→ **Teks Ditampilkan**

Canyoning Curug Lawe Purbalingga

Posted by on Tuesday, January 20, 2015

Indonesia memiliki wilayah geografis yang beragam. Lihatlah lebih dekat di sekitarmu, maka kamu akan menemukan perbedaannya.


29 Okteober 2014. Tulisan ini dimulai dengan mirisnya kamera yang mati kehabisan baterai di tengah eksplorasi kami di Curug Lawe Purbalingga. Curug Lawe berada di bagian utara Desa Tanalum Rembang Purbalingga. Ada dua jalan menuju Curug dengan ketinggian sekitar lima puluh meter tersebut. Yaitu melalui Desa Rembang maupun melalui Kecamatan Watukumpul Pemalang.

Namun demikian, akses dan lama perjalanan membuat curug ini tetap tidak terjamah oleh pengunjung. Akses yang paling mudah ditempuh menuju Curug Lawe adalah melalui Desa Tanalum. Melalui jalan kecil menanjak yang berada di sebelah barat Curug Karang. Demikian juga informasi awal yang aku dapat cdari warga sekitar sebelum mengetahui lokasi curug tersebut. 

Melalui sebuah kawasan hutan pinus Perhutani, perjalanan kami tempuh. Sebelumnya, tanjakan menanjak sejauh dua ratusan meter telah kami lalui. Berupa jalan setapak yang membelah semak pandan. 

Kawasan hutan pinus di wilayah ini cukup lembab. Jalan setapaknya berliku licin dan berkerikil. Kami berjalan sekitar dua jam tanpa jeda. Dua orang penyadap getah pinus yang kami temui meyakinkan kami menuju arah yang benar. Vegetasinya cukup unik yang tampak dari jenis-jenis burung dan bermacam renik seperti siput dan serangga-serangga kecil. 

Selain itu, batang-batang pohon yang tumbang tetap dibiarkan menjadi media bagi tumbuhnya lumut-lumut dan mos. Serta dedaunan pinus yang berserakan menjadi tempat tumbuhnya jamur yang subur.

"Kalau sudah keliatan sungai di sebelah kanan, nanti ada jalan setapak yang putus. Dari situ mesti menyasak karena jalannya jarang dilalui. Kalau yang keliatan di sebelah kanan di seberang sungai itu namanya Curug Nagasari", kurang lebih seperti itu petunjuk dari seorang penyadap getah yang terakhir kami temui. Itu sekitar setengah jam yang lalu.

Dan benar saja, kami sampai jalan setapak yang terhenti di semak pepohonan lengkuas. Kami meyakinkan jika kami berada di jalan yang benar walaupun rumput setinggi lutut menutupi setapak di depan kami. Kami hanya berpatokan pada suara gemuruh yang berada di belakang bukit.

→ **Materi Sumber**
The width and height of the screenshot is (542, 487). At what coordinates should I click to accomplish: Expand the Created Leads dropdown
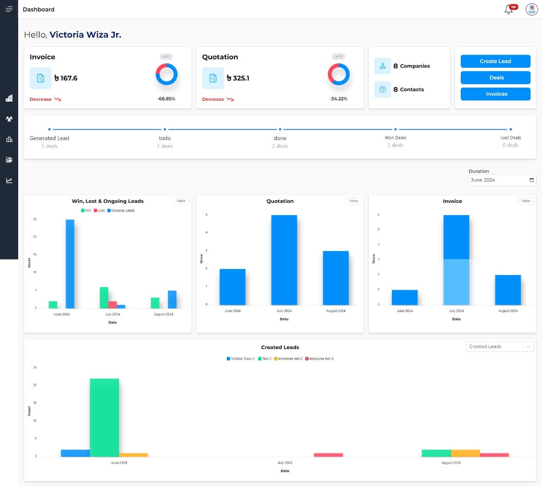pyautogui.click(x=528, y=347)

→ **Instruksi Tugas 1**
Terjemahkan kalimat "Kawasan hutan pinus di wilayah ini cukup lembab." dari teks tentang Curug Lawe ke dalam bahasa Inggris.
→ **Instruksi Tugas 2**
Perbarui bagian teks tentang Curug Lawe yang dibuka dengan kata-kata yang memuat "Selain itu, batang-batang" dan ditutup dengan "di belakang bukit.", lalu ganti "lengkuas" dengan "jahe".
Data ini tidak berkaitan dengan teks tentang Curug Lawe.

→ **Penyelesaian Lengkap 1**
The pine forest area in this region is quite humid.

→ **Penyelesaian Lengkap 2**
Selain itu, batang-batang pohon yang tumbang tetap dibiarkan menjadi media bagi tumbuhnya lumut-lumut dan mos. Serta dedaunan pinus yang berserakan menjadi tempat tumbuhnya jamur yang subur.

"Kalau sudah keliatan sungai di sebelah kanan, nanti ada jalan setapak yang putus. Dari situ mesti menyasak karena jalannya jarang dilalui. Kalau yang keliatan di sebelah kanan di seberang sungai itu namanya Curug Nagasari", kurang lebih seperti itu petunjuk dari seorang penyadap getah yang terakhir kami temui. Itu sekitar setengah jam yang lalu.

Dan benar saja, kami sampai jalan setapak yang terhenti di semak pepohonan jahe. Kami meyakinkan jika kami berada di jalan yang benar walaupun rumput setinggi lutut menutupi setapak di depan kami. Kami hanya berpatokan pada suara gemuruh yang berada di belakang bukit.